Established in 1982, QIB is ranked among the world's leading Islamic banks, and has been a pioneer in the industry, working for international acceptance of Sharia-compliant financial instruments. Now, 24 years on, QIB's policy of careful growth combined with a keen eye for investment is paying dividends.



QIB has been so successful in the past year that the company has opted to offer shareholders a 70% cash dividend rather than consider a capital increase through the stock market as it did in 2005 when it raised its share capital by 70%.

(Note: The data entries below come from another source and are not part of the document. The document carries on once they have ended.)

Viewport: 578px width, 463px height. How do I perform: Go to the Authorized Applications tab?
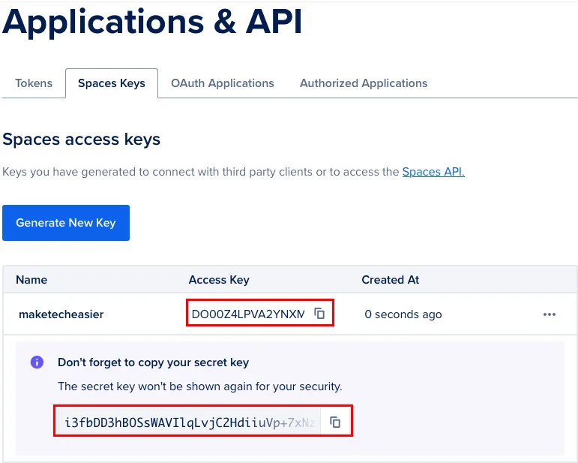[x=364, y=83]
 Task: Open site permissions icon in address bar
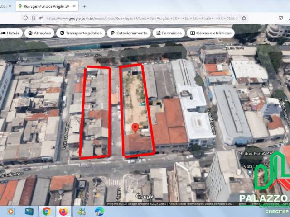41,18
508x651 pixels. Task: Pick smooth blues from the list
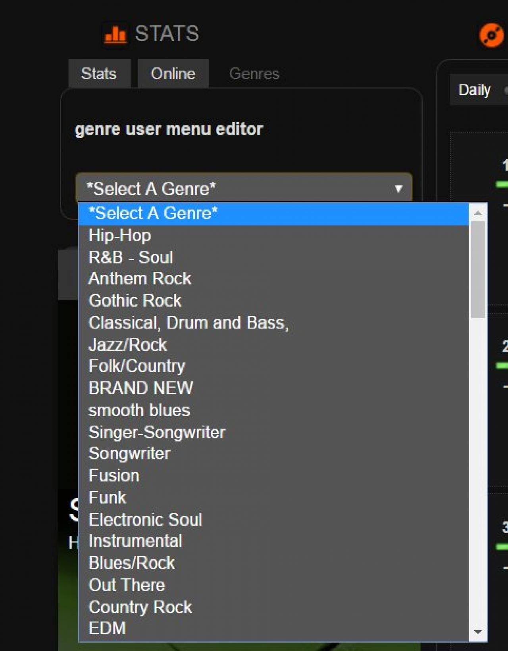(x=139, y=410)
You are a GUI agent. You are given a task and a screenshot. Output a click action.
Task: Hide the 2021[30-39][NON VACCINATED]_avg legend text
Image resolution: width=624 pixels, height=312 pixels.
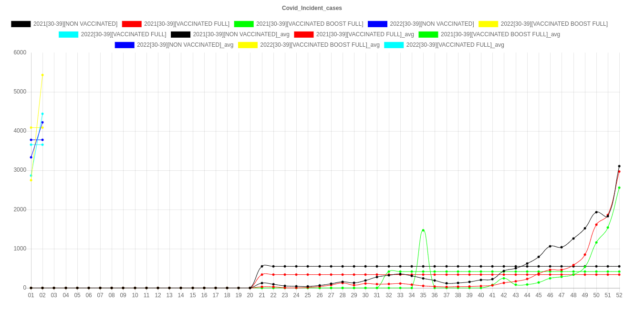(241, 34)
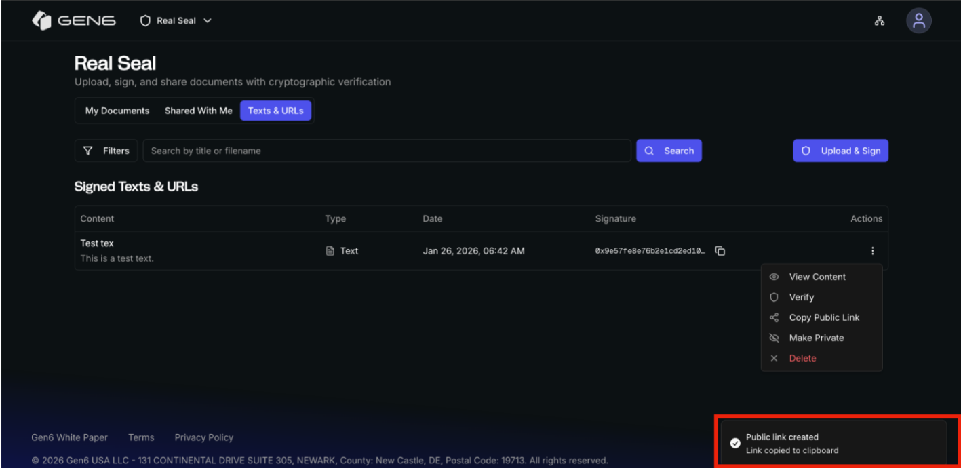Choose Verify from the actions menu
Image resolution: width=961 pixels, height=468 pixels.
point(801,297)
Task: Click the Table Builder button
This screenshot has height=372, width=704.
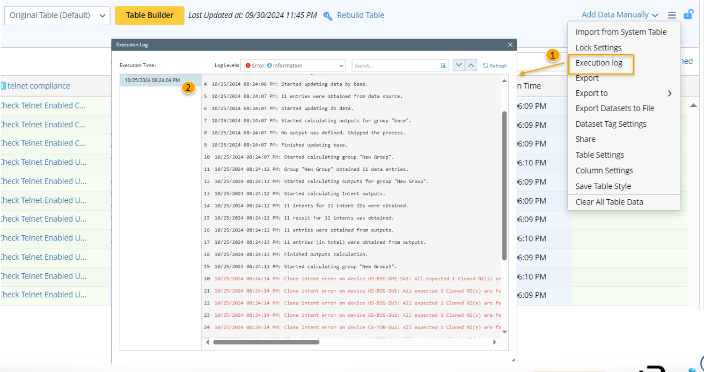Action: coord(150,16)
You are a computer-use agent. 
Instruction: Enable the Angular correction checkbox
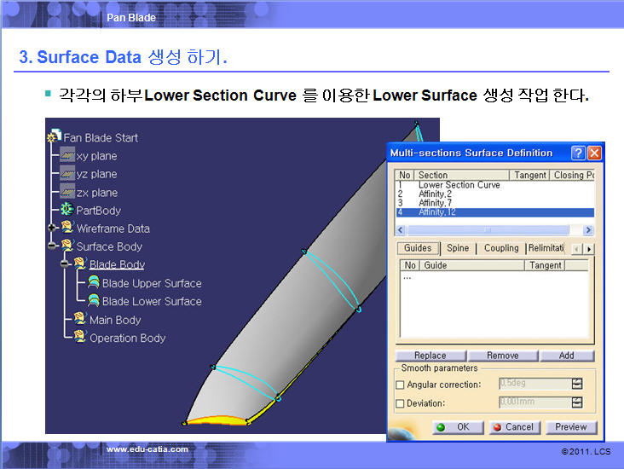[401, 385]
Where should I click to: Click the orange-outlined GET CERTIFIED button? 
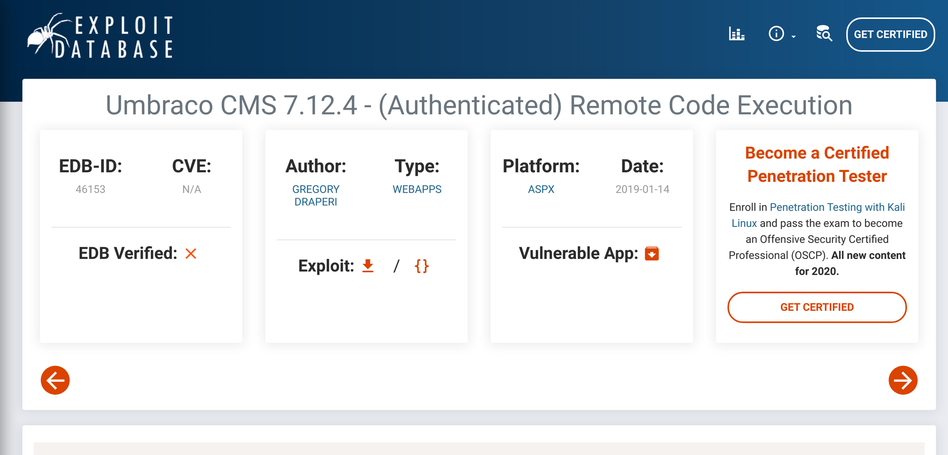point(817,307)
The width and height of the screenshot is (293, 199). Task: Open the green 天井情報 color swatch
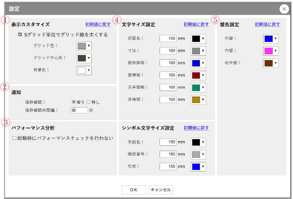pos(196,88)
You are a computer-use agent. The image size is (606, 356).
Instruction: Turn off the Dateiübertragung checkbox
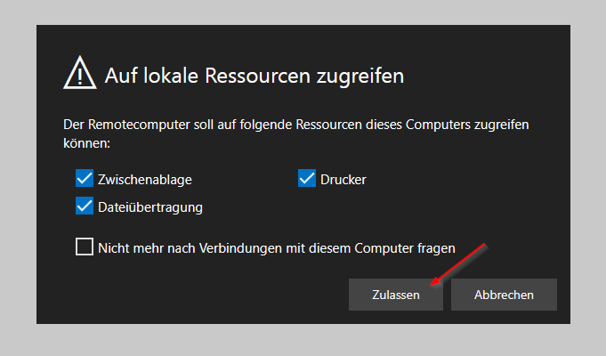[x=85, y=206]
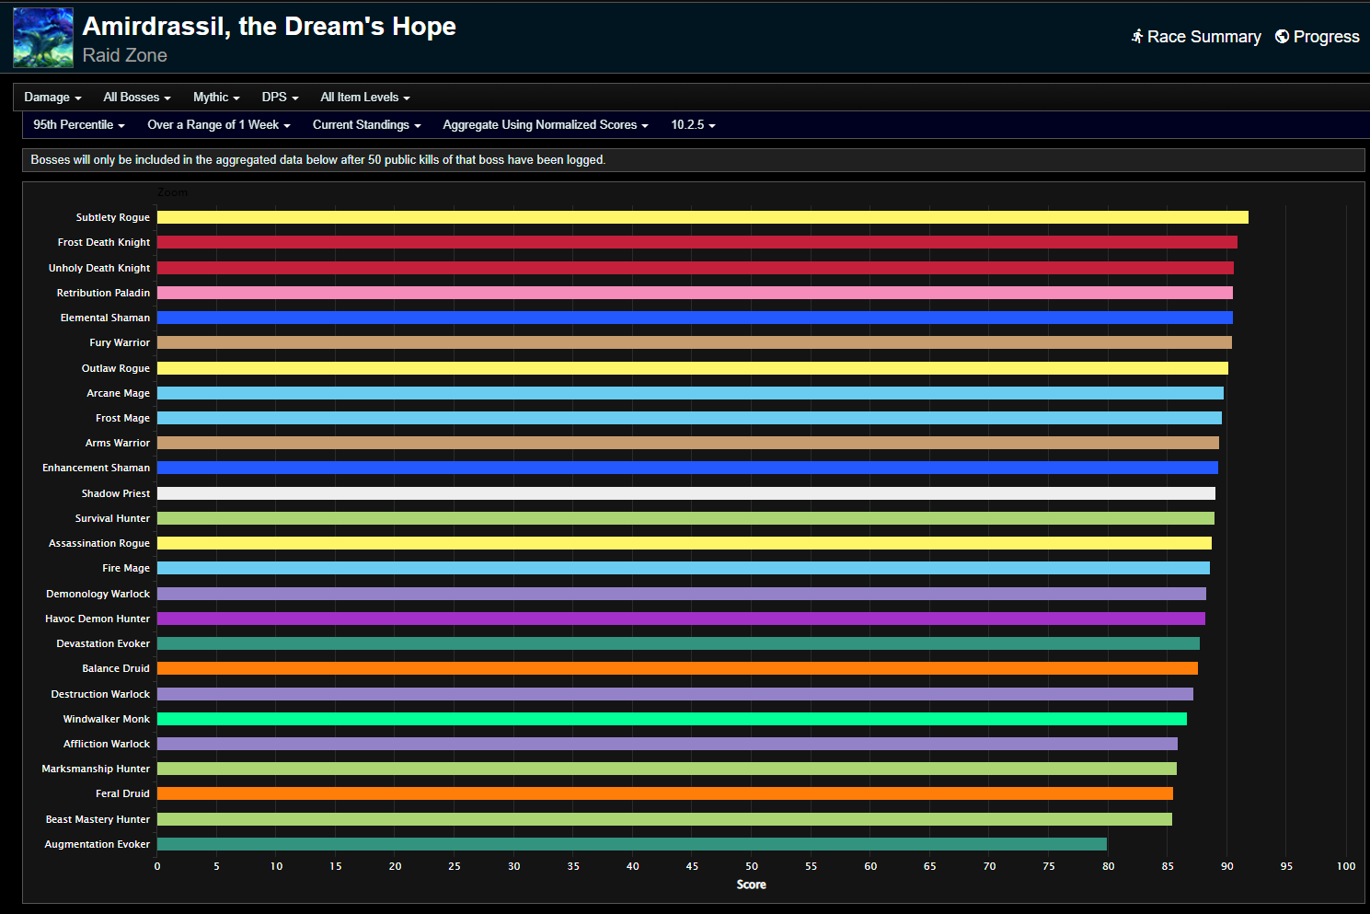1370x914 pixels.
Task: Open the Aggregate Using Normalized Scores dropdown
Action: coord(544,124)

Announcing the bank's results for 2006 on January 23, CEO Salah al-Jaidah said that, given that shareholders' equity has already grown by 100%, QIB had the existing capital to take care of further expansion.



The distribution comes on the back of a record year for QIB, which posted net profits of $277m, a massive 98% increase on its 2005 results. Overall, the bank saw its assets rise from $2.6bn to $4bn during the course of the year and the level of investments move from the $438m in 2005 to $795m. Its return on investments improved from 5.9% to 8.3%, one of the best for banks in the region, al-Jaidah said.



Of QIB's operating profit, 60% came from lending, which al-Jaidah said had been spurred by strong demand in the Qatari economy, while investments accounted for the remaining 40%, especially gains from real estate sold by funds the bank manages in Europe.



While the press conference in Doha was called to release last year's figures, it also served as a platform to unveil the bank's ambitious programme for the future expansion.



The bank plans to increase the current number of branches from 15 to 21 by the end of the year, having already locked in a deal with the Al-Meera chain of stores to have a presence in each outlet, and pump $1bn into real estate developments in Doha.



QIB has also announced it will enter the home mortgage market, give long-term housing loans under the finance lease for properties within the development scheme. The bank also intends to step up its support to small- and medium-sized enterprises (SMEs) through a trade financing service.



The bank also announced plans to consolidate its position in Europe, having applied to the Financial Services Authority in the UK to open a $50m joint venture finance house in London, in which QIB would hold a 51% stake.



On January 19, the Asian Finance Bank (AFB), a $100m joint venture between QIB and other investors from Malaysia and the Gulf such as RUSD Investment Bank of Saudi Arabia and Global Investment House of Kuwait, opened its doors for business. The new bank, in which QIB has a 70% stake, has been set up to provide consumer, corporate and investment banking services in Malaysia, but will look to expand into Singapore, Indonesia and Brunei.



The good news for QIB stakeholders kept on coming in January, with Fitch, a leading international financial ratings agency, giving the bank an "A-" rating and assessing its future as stable.



QIB is also about to launch the International Investment Bank of Qatar, otherwise to be known as Q-Invest, with the object of playing an increased role in project financing in Qatar. The new operation will have an authorised capital of $1bn and paid-up capital of $500m, with Abdullatif al-Meer, QIB's current business group general manager, as its CEO.



When releasing QIB's 2006 results, CEO al-Jaidah said that the year had been the most eventful in the bank's history. With new operations starting in Asia, branching out into Europe, launching a new investment arm and expanding its domestic activities into the housing and SME markets, the odds are that 2007 will be just as eventful if not more so.